Functioning labels, like IQ, also imply that there is a “normal” level of function for humans. We know this isn’t true. Every person is good at some things and not-so-good at others. In fact, the same person can be good at something in one environment and terrible at it in another. Which leaves us to ask, “what is normal, anyhow?”
The Second (Bigger) Problem
Even if the IQ-to-function relationship worked, there’s a bigger problem. Functioning labels pit people against each other.
For a person who is labeled “high-functioning,” this often comes up as service denial. People who are identified with “high-functioning autism,” for example, may be refused job coaching services they need to maintain regular employment.

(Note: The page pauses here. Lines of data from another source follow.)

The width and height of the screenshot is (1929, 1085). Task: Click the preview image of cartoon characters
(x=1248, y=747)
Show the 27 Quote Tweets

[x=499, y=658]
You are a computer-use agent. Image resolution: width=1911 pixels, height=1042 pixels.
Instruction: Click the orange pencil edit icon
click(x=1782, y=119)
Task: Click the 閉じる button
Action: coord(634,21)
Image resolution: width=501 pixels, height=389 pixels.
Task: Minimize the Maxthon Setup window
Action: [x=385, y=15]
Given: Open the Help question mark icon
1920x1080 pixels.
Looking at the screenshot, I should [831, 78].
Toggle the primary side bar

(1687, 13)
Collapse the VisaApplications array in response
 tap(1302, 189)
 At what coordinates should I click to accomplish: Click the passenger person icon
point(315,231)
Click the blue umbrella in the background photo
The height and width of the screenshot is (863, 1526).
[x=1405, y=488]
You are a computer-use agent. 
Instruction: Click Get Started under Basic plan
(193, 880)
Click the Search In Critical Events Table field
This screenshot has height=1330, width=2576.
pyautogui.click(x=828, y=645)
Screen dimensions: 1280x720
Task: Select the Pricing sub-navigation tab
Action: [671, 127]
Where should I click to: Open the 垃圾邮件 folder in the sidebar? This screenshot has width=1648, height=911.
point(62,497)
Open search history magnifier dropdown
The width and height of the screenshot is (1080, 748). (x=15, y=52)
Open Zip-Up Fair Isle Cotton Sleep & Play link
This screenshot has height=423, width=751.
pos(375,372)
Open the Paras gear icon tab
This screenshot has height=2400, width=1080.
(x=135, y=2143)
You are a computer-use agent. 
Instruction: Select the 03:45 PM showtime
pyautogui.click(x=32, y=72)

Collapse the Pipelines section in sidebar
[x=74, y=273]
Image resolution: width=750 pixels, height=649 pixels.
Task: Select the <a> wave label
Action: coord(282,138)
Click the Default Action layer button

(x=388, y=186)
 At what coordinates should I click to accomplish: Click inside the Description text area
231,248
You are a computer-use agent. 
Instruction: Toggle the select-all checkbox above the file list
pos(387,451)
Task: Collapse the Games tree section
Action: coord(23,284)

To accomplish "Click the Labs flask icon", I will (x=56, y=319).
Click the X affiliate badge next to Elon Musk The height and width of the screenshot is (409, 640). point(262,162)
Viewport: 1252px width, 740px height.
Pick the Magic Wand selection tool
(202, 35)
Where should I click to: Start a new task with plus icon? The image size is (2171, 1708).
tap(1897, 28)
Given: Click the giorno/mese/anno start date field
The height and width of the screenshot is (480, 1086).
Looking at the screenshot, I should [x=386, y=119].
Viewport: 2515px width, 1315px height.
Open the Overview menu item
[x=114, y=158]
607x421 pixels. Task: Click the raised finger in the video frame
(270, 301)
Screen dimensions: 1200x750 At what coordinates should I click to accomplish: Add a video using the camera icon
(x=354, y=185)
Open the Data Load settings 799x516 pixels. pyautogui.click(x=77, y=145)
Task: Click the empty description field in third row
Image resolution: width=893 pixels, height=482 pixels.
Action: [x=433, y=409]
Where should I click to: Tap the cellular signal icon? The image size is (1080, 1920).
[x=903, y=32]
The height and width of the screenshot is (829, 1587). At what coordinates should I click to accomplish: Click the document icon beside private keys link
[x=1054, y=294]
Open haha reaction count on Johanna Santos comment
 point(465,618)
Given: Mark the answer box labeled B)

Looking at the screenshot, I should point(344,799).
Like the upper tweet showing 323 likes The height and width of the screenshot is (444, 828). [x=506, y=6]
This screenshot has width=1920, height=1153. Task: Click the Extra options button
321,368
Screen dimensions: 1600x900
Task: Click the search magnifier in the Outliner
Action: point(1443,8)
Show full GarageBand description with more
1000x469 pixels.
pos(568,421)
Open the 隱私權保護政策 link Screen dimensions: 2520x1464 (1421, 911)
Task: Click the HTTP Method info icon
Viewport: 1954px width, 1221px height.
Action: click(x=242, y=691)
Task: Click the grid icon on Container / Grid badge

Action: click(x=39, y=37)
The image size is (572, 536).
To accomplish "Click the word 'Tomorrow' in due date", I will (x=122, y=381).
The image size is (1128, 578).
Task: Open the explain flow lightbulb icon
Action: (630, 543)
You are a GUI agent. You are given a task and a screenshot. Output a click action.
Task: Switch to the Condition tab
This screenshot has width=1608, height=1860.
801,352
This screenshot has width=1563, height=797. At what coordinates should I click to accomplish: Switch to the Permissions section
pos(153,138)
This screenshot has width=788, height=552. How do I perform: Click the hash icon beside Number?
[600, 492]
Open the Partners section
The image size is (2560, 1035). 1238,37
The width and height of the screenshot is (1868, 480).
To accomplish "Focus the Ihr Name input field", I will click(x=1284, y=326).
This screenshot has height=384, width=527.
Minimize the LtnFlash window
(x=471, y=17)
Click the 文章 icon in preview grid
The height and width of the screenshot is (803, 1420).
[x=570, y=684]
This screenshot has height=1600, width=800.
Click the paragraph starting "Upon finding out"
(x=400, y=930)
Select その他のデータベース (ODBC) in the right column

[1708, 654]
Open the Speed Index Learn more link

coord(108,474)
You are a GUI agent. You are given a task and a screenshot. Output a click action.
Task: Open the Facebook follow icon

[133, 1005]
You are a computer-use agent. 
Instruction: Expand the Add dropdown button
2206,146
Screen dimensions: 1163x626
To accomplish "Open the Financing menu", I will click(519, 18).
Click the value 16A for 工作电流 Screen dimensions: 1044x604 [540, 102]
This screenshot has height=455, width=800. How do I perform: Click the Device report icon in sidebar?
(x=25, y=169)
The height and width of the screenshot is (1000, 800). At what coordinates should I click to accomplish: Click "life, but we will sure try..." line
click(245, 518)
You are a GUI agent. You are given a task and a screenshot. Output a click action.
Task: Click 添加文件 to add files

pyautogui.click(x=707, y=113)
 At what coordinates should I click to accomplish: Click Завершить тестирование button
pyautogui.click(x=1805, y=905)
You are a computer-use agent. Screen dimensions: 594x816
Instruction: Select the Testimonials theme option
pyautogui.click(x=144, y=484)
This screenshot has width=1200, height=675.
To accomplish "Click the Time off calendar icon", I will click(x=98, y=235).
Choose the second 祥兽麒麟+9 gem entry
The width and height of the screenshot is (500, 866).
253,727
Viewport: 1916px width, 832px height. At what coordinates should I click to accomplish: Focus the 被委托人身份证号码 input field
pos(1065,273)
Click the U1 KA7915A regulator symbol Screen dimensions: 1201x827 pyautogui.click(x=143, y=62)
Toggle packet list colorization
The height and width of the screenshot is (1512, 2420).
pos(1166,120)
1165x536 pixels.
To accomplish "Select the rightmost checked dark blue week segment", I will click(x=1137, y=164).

People who are labeled “low-functioning,” on the other hand, are more likely to have their autonomy challenged. For example, people with “low-functioning intellectual disabilities” often live with guardianship arrangements that can restrict choices – even the choice to purchase a soft drink on an outing with friends.
What can we do?
This is usually the place where parents, families, and caregivers point out that they can’t advocate for their loved one unless they have words to describe how disability impacts them. You’re right – we need language to help advocate. But you can still do it with out functioning labels if you follow a simple recipe:
My loved one is good at X and needs help with Y.
The do’s and don’ts:
- DON’T use functioning labels (this includes high-functioning, low-functioning, and profound/severe).
- DO describe abilities and supports needed.
- DO listen to people with disabilities and understand their needs (some voices to start with).